La compañía, que basa su negocio en dos modelos (una tienda multimarca para marcas emergentes y una asesoría), prevé acoger este año a 75 marcas después de cerrar 2021 con una facturación de 500.000 euros.

C. J.

9 may 2022 - 04:57

Kraft&Walkers aspira a duplicar su tamaño en 2022 tras entrar en Lanzadera

 

 

Kraft&Walkers encara una nueva etapa. La compañía madrileña, que opera como tienda multimarca para empresas emergentes, a las que también asesora, aspira a duplicar su tamaño este año tras entrar en Lanzadera.

 

La empresa, que nació en 2020, cerró su primer año con una facturación de 230.000 euros y 35 marcas. El año pasado, Kraft&Walkers registró unos ingresos de 500.000 euros y trabajó con cincuenta compañías.

 

Para este año, la Kraft&Walkers aspira a trabajar con 75 compañías. “Durante el primer trimestre del año hemos crecido en ventas un 20%, y tenemos buenas sensaciones para cierre”, subraya Rodrigo Navalón, fundador de la empresa. El directivo explica que ahora empieza “la temporada fuerte” ya que muchas de las marcas con las que trabaja son de temporada, y destacan las especializadas en baño.

 

 

 

 

La empresa ha sido una de las elegidas de la edición de mayo de Lanzadera, la aceleradora de empresas de Juan Roig, presidente de Mercadona. Kraft&Walkers ha sido seleccionada para el programa Growth, que implica asesoramiento, formación y una financiación de hasta 200.000 euros de acuerdo con el cumplimiento de una serie de objetivos.

 

“Es una prueba de que el proyecto es interesante”, destaca Navalón.
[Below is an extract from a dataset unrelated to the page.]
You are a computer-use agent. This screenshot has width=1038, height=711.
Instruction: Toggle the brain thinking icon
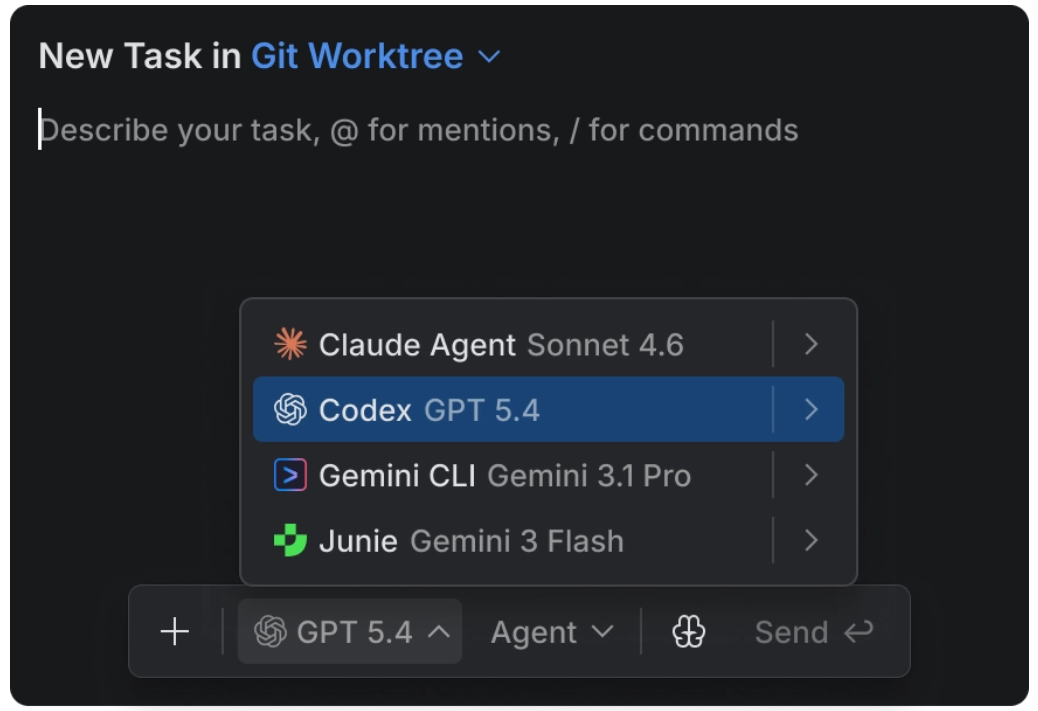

Tras su entrada en la aceleradora, la empresa madrileña prevé duplicar su facturación e incrementar su número de clientes.

 

Kraft&Walkers basa su negocio en dos modelos. Por un lado, cuenta con un establecimiento en la calle madrileña de Lagasca donde comercializa productos de start ups de moda y marcas nativas digitales. En el interior de la tienda, cada firma cuenta con su propio espacio donde pueden estar presentes hasta seis meses.

 

La empresa tiene el stock en depósito y cobra una comisión fija. La compañía trabaja con marcas como Robin Collection, 710 Studio, Valentina garí, María Pascual, Chiribita, Fígara, Marcela & Co, Isabel Abdó, Aibon, Momoc, Maour, Mur Swimwear, Swana, Old Jeffrey, Szolt & Frog, entre otras.

 

 

 

 

La otra área de negocio de Kraft&Walkers es la consultoría. La compañía trabaja como asesora de aquellas empresas que tienen presencia en la tienda, donde recoge información de los clientes para posteriormente realizar un informe. “Nuestra estrategia es muy clara, ayudamos a las marcas a posicionarse, a crecer y en su expansión”, destaca Navalón.

 

Casi todas las marcas con las que trabaja Kraft&Walkers tienen recurrencia año a año, aunque para algunas, el establecimiento de la empresa le ha servido para tantear su entrada a pie de calle y ya han puesto en marcha sus propios establecimientos. Es el caso de Sepiia o Lady Pipa.

 

Con una inversión de 120.000 euros, Kraft&Walkers nació a principios de 2020 de la mano de Rodrigo Navalón, que fue consultor de PwC; Lucas Monroy, con experiencia en el ámbito de la comunicación, y Javier Arias, ex ejecutivo de Unilever. A día de hoy, los fundadores continúan siendo los socios únicos de la compañía.